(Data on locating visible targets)
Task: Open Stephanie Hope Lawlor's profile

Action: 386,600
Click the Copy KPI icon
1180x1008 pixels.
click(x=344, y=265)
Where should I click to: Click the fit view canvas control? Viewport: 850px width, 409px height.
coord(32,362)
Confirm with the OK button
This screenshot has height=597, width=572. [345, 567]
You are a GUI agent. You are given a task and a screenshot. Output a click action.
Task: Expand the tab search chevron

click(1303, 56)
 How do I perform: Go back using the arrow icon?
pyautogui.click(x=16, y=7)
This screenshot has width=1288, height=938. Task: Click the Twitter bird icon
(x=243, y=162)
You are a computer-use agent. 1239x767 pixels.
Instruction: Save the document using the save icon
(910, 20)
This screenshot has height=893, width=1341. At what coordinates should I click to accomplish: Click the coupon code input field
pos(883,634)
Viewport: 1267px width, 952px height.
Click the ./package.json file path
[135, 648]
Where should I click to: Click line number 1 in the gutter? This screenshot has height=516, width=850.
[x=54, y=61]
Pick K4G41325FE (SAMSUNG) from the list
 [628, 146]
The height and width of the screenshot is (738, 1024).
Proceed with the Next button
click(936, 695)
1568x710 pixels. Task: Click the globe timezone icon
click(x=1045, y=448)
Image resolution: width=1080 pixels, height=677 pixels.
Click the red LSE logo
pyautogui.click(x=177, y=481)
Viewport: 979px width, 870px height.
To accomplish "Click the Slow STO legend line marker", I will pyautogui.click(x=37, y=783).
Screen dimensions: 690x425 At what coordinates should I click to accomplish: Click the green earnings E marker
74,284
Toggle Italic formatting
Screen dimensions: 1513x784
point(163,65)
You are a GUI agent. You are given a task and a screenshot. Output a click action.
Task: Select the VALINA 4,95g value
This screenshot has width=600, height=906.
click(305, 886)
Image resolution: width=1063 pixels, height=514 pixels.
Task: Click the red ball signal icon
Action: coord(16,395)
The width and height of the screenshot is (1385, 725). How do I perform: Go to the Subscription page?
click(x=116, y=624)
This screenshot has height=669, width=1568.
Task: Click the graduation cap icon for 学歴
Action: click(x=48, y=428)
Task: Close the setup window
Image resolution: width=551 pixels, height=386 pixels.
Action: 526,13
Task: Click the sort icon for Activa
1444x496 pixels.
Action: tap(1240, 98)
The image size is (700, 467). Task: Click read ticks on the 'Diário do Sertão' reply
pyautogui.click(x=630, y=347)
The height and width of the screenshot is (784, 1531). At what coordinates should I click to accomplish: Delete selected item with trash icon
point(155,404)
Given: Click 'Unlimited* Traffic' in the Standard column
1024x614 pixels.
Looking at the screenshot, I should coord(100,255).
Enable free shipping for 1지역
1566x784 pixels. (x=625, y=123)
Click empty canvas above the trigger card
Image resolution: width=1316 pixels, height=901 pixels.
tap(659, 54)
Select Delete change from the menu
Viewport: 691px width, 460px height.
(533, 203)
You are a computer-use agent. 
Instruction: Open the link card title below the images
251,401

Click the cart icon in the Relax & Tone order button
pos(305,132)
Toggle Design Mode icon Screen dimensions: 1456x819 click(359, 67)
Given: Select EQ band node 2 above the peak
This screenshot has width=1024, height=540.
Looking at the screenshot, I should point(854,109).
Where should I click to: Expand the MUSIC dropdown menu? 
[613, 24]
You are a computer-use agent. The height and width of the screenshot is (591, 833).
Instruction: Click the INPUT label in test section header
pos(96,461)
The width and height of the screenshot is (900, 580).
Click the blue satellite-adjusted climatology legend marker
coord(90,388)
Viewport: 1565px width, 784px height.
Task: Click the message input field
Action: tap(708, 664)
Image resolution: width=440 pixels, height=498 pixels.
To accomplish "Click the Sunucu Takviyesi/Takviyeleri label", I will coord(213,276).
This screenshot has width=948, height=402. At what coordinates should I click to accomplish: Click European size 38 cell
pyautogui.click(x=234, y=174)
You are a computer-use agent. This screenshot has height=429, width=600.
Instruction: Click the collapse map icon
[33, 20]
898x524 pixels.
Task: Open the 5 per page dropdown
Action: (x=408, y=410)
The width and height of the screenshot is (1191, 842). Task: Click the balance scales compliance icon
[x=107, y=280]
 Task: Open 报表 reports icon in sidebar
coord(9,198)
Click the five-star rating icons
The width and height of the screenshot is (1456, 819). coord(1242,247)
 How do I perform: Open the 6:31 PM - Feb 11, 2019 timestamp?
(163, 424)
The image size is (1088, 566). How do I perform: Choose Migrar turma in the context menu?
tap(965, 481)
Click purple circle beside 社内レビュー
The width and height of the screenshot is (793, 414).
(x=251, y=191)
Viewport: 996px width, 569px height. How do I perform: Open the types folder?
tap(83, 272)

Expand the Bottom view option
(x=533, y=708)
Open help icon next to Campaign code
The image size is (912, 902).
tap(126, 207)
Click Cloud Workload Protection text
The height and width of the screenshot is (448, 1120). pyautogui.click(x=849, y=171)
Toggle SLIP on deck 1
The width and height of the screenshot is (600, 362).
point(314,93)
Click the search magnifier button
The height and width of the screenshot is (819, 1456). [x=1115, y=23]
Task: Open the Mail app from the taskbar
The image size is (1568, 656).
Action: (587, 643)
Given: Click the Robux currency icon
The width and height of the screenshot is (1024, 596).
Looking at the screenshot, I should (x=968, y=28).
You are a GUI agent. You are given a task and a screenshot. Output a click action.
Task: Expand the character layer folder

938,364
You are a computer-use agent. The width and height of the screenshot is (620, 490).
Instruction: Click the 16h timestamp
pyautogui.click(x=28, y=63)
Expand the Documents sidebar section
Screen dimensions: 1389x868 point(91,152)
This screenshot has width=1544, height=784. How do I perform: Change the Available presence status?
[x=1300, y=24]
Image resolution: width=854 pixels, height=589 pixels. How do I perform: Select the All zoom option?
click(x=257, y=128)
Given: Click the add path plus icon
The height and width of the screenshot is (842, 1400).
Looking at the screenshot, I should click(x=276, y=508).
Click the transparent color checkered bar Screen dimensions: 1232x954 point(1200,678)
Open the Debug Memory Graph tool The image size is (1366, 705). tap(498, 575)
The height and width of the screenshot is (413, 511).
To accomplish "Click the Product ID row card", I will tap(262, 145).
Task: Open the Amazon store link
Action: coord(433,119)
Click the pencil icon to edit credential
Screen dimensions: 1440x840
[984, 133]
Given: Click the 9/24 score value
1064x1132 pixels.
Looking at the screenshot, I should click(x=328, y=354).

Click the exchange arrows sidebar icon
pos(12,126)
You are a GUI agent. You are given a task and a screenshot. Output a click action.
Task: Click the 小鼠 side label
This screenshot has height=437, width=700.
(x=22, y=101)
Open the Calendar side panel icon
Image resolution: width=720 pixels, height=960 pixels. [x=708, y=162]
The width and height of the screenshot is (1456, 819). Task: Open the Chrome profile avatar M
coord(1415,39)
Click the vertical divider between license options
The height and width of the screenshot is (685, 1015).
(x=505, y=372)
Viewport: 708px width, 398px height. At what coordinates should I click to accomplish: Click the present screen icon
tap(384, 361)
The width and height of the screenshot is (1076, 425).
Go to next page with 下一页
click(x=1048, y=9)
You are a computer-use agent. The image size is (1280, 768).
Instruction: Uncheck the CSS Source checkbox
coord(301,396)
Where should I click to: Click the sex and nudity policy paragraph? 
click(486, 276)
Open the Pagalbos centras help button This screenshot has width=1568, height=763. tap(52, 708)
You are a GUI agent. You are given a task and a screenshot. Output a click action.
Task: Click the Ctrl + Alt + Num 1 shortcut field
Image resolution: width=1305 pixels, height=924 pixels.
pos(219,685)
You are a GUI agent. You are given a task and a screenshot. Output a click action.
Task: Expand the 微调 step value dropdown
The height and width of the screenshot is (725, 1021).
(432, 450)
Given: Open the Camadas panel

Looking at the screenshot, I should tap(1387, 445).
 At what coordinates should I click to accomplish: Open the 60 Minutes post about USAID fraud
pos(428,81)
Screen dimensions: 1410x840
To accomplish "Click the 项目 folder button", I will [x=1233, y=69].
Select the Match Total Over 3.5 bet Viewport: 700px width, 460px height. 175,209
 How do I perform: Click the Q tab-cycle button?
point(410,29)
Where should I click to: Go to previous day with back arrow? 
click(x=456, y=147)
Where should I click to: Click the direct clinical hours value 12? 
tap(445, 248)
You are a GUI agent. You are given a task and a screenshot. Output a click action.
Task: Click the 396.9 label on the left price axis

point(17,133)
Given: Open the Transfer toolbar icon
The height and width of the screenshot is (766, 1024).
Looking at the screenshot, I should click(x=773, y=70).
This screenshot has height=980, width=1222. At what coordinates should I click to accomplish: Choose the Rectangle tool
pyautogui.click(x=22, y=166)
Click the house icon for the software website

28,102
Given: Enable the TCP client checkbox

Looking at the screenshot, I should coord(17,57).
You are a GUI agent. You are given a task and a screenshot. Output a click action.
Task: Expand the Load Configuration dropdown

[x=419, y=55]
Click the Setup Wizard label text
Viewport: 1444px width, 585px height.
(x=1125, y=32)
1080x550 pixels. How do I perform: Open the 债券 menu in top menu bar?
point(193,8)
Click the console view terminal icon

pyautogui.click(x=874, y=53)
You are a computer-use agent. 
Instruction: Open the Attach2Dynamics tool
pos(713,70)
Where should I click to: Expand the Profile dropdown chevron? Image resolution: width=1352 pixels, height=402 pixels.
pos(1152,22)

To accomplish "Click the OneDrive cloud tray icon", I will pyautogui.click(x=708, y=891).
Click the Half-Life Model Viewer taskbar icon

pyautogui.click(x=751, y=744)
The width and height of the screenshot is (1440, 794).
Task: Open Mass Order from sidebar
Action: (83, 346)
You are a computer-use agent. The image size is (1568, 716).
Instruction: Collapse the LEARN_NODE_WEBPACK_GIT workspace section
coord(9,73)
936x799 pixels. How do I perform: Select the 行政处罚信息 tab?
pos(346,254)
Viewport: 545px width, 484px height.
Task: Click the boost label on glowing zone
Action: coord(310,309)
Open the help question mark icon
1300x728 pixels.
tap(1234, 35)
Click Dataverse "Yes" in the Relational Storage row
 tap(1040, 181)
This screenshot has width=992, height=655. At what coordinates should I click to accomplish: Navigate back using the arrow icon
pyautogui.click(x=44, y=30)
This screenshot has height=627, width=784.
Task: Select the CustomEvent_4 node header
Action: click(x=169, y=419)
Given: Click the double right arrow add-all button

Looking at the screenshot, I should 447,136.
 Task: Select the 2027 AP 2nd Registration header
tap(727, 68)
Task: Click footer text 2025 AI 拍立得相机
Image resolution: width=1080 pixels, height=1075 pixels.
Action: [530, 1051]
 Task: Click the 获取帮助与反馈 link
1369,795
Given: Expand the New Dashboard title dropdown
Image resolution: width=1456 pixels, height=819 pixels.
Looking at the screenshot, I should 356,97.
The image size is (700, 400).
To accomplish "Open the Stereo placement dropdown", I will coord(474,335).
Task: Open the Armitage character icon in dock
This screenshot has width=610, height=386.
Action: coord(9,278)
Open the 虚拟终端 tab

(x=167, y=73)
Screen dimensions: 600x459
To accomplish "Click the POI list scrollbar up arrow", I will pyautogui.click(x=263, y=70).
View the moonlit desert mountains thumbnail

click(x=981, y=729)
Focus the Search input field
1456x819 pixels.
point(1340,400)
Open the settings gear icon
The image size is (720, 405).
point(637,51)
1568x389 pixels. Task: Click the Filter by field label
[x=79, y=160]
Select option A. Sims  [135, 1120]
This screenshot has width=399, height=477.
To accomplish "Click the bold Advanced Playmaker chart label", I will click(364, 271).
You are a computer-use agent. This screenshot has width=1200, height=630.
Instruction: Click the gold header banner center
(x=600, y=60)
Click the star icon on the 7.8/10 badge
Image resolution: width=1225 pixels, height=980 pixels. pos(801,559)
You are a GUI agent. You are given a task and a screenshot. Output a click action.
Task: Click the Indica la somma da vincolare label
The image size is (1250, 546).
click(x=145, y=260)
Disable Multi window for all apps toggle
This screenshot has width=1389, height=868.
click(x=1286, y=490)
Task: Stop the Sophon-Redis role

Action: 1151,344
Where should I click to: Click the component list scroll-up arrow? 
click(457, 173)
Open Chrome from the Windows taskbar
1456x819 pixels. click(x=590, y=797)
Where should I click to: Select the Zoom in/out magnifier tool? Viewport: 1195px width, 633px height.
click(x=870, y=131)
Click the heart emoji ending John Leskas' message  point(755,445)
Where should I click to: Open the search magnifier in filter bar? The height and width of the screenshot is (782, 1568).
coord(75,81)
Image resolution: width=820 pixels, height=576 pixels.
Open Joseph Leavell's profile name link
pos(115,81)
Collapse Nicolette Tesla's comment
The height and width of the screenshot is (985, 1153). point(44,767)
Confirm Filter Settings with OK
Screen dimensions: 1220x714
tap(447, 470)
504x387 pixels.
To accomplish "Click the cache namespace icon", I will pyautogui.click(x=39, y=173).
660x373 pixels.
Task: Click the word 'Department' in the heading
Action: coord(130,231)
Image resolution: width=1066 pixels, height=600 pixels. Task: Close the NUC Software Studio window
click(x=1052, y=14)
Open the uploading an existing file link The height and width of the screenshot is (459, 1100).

_Given task_
Please turn the records in the stretch from the line containing "has height=429, width=600." through the line containing "tap(126, 207)" into a Markdown table with the columns No. and Line, leaving out blank lines.

_Answer to the problem_
| No. | Line |
|---|---|
| 1 | You are a computer-use agent. This screenshot has height=429, width=600. |
| 2 | Instruction: Click the collapse map icon |
| 3 | [33, 20] |
| 4 | 898x524 pixels. |
| 5 | Task: Open the 5 per page dropdown |
| 6 | Action: (x=408, y=410) |
| 7 | The width and height of the screenshot is (1191, 842). Task: Click the balance scales compliance icon |
| 8 | [x=107, y=280] |
| 9 |  Task: Open 报表 reports icon in sidebar |
| 10 | coord(9,198) |
| 11 | Click the five-star rating icons |
| 12 | The width and height of the screenshot is (1456, 819). coord(1242,247) |
| 13 |  How do I perform: Open the 6:31 PM - Feb 11, 2019 timestamp? |
| 14 | (163, 424) |
| 15 | The image size is (1088, 566). How do I perform: Choose Migrar turma in the context menu? |
| 16 | tap(965, 481) |
| 17 | Click purple circle beside 社内レビュー |
| 18 | The width and height of the screenshot is (793, 414). |
| 19 | (x=251, y=191) |
| 20 | Viewport: 996px width, 569px height. How do I perform: Open the types folder? |
| 21 | tap(83, 272) |
| 22 | Expand the Bottom view option |
| 23 | (x=533, y=708) |
| 24 | Open help icon next to Campaign code |
| 25 | The image size is (912, 902). |
| 26 | tap(126, 207) |